The dynamic regulation of chromatin accessibility is one of the prominent characteristics of eukaryotic genome. The inaccessible regions are mainly located in heterochromatin, which is multilevel compressed and access restricted. The remaining accessible loci are generally located in the euchromatin, which have less nucleosome occupancy and higher regulatory activity. The opening of chromatin is the most important prerequisite for DNA transcription, replication, and damage repair, which is regulated by genetic, epigenetic, environmental, and other factors, playing a vital role in multiple biological progresses. Currently, based on the susceptibility difference of occupied or free DNA to enzymatic cleavage, solubility, methylation, and transposition, there are many methods to detect chromatin accessibility both in bulk and single-cell level. Through combining with high-throughput sequencing, the genome-wide chromatin accessibility landscape of many tissues and cells types also have been constructed. The chromatin accessibility feature is distinct in different tissues and biological states. Research on the regulation network of chromatin accessibility is crucial for uncovering the secret of various biological processes. In this review, we comprehensively introduced the major functions and mechanisms of chromatin accessibility variation in different physiological and pathological processes, meanwhile, the targeted therapies based on chromatin dynamics regulation are also summarized.

染色质可及性的动态调控是真核基因组的突出特征之一。
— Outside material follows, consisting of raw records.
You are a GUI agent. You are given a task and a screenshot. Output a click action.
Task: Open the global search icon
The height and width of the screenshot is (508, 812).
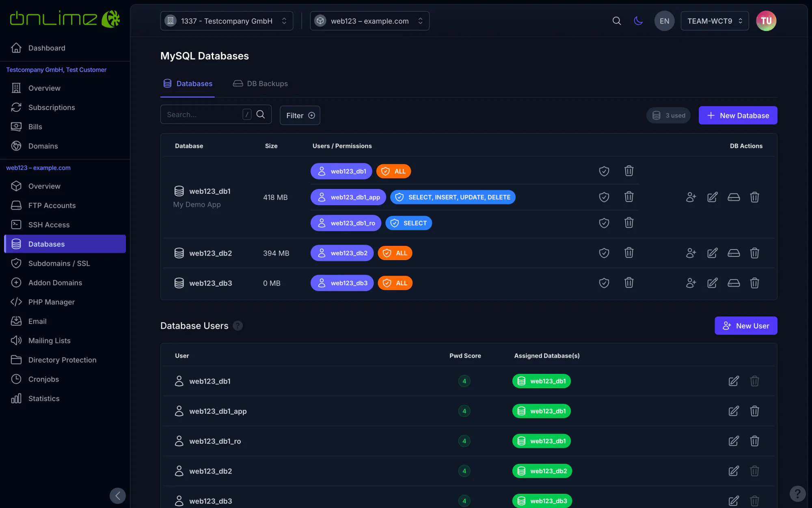pos(617,21)
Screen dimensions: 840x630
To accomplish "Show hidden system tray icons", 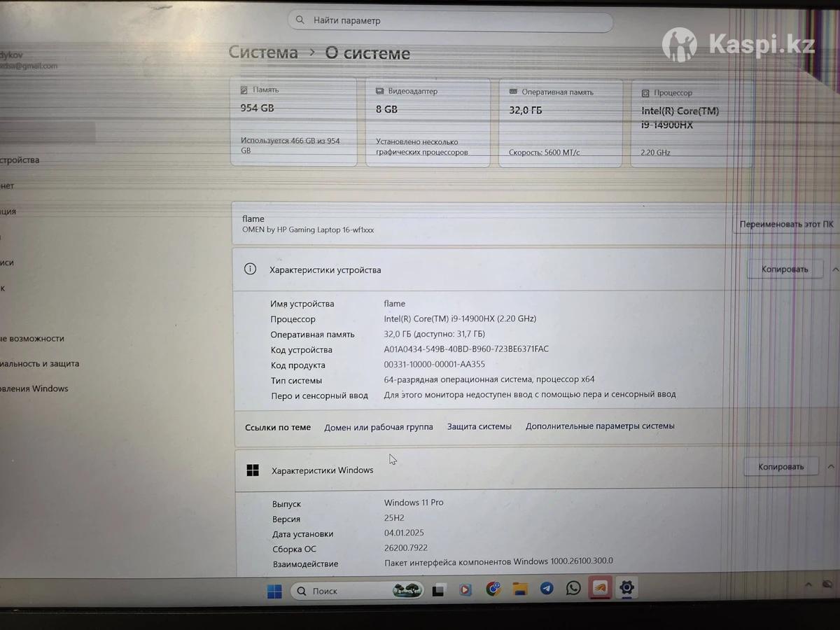I will point(809,585).
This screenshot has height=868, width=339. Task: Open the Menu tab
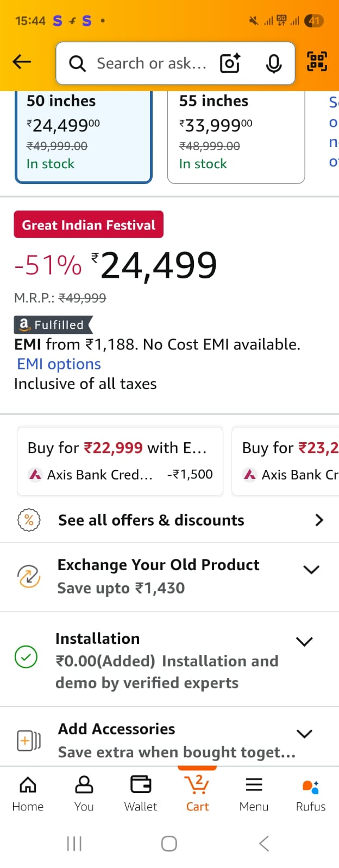point(254,793)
不可接近的区域主要位于异染色质中，异染色质是多级压缩且访问受限的。其余可接近的基因座通常位于常染色质中，其核小体占有率较低，调节活性较高。染色质的开放是 DNA 转录、复制和损伤修复的最重要前提，受遗传、表观遗传、环境和其他因素的调控，在多种生物进程中起着至关重要的作用。目前，基于占据或游离 DNA 对酶切割、溶解度、甲基化和转座的易感性差异，有许多方法可以检测大量和单细胞水平的染色质可及性。通过与高通量测序相结合，还构建了许多组织和细胞类型的全基因组染色质可及性景观。染色质可及性特征在不同的组织和生物状态中是不同的。对染色质可及性的调控网络的研究对于揭示各种生物过程的秘密至关重要。本文全面介绍了染色质可及性变异在不同生理和病理过程中的主要功能和机制，同时总结了基于染色质动力学调控的靶向治疗。